Permasalahan serius SDM tentang program pemerintah dengan SNP
Masyarakat, guru, tenaga kependidikan, manejemen, kepala sekolah, pengawas, dan dan yang lain tertatih-tatih dalam mewujudkan-mencapai 12 janji kinerja yang diamanatkan SNP dan ini merupakan masalah serius dalam peningkatan mutu dan pelayanan pendidikan.

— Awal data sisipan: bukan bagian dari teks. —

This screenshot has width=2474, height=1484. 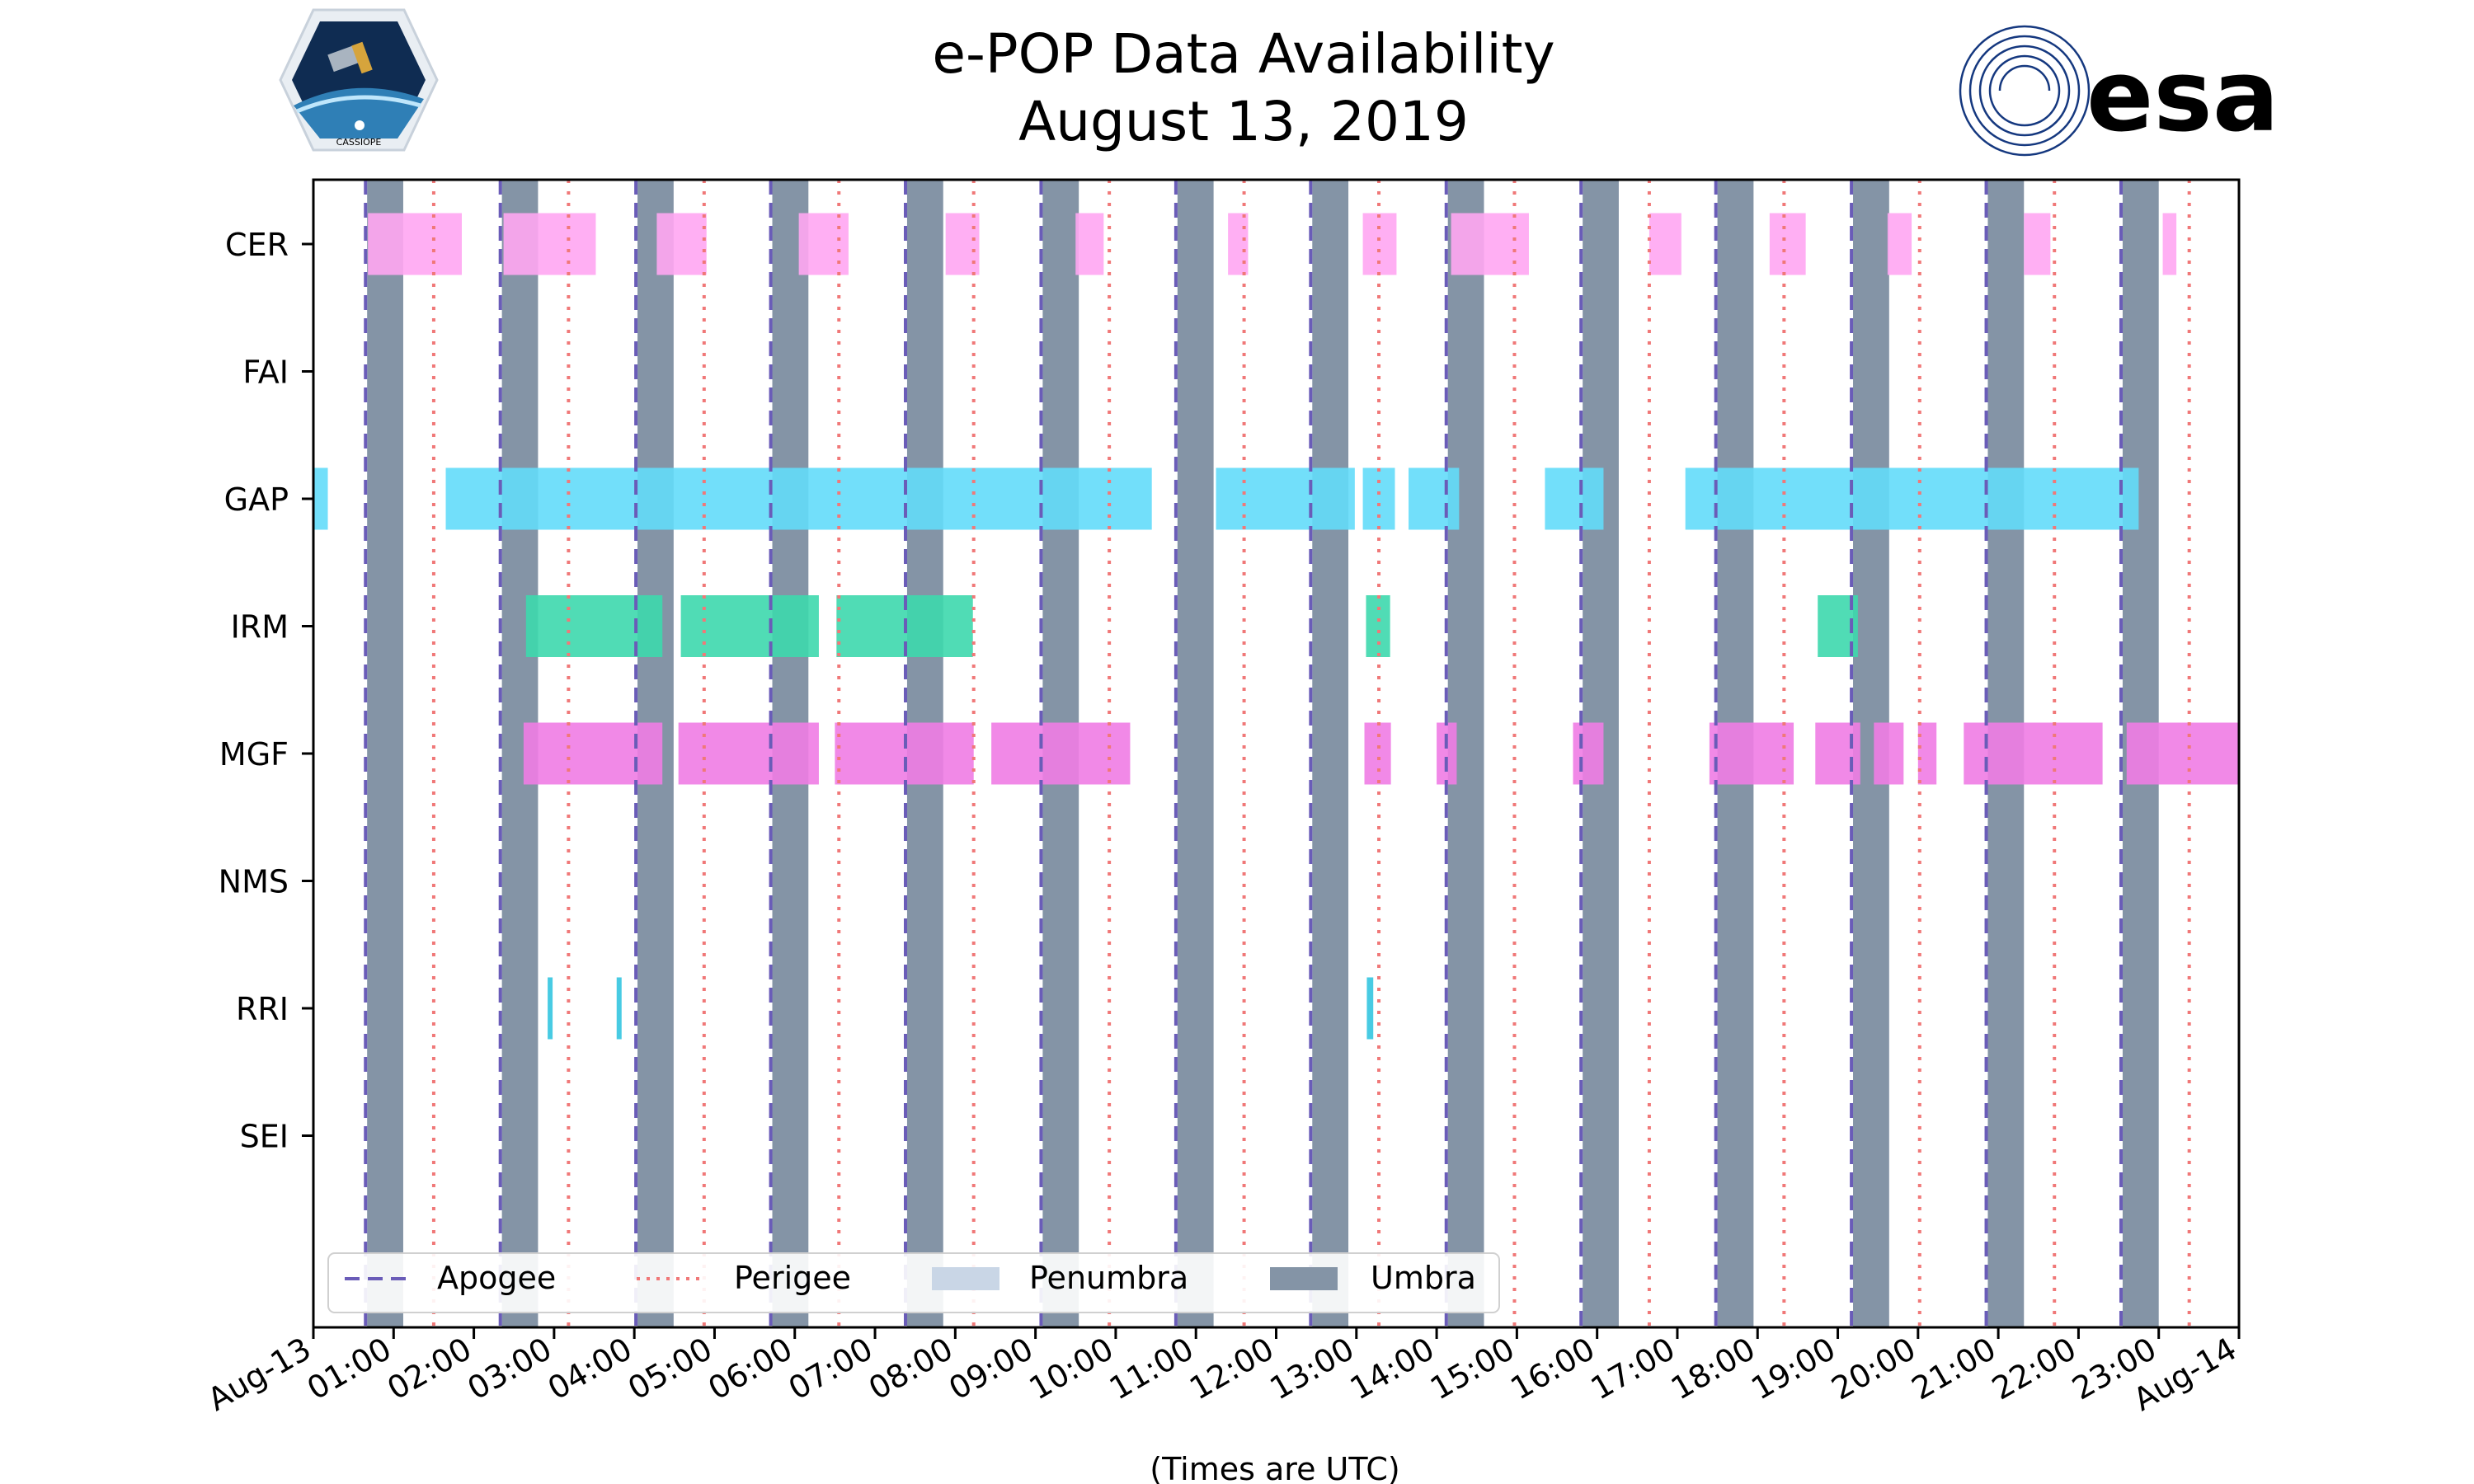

Komitmen pemerintah yang serious yang sampai berdarah-darah dalam pembiayaan akan menjadi tidak efisien bila dibandingkan produk yang dihasilkan. Tetapi apapun hasilnya, inilah karya terbaik mereka, yang harus dibanggakan dan dihargai. Dan kita butuh solusi untuk optimalisasi sumberdaya ini.
Solusi di tahun terakhir pendampingan RSBI
Perlu dicari kiat dalam menghadapi masa akhir pendampingan RSBI, kita harus selalu ingat ”SMK BISA” tetap semangat dan kita berdayakan bantuan yang ada secara maksimal, tetapkan tahapan tujuan dengan sasaran mutu yang mengacu pada 8 SNP plus utamakan kwalitas dan pelayanan terhadap semua Customer serta Stakesholder, intensivekan benchmarking khususkan ke Negara kelompok OECD. (ragaddewe).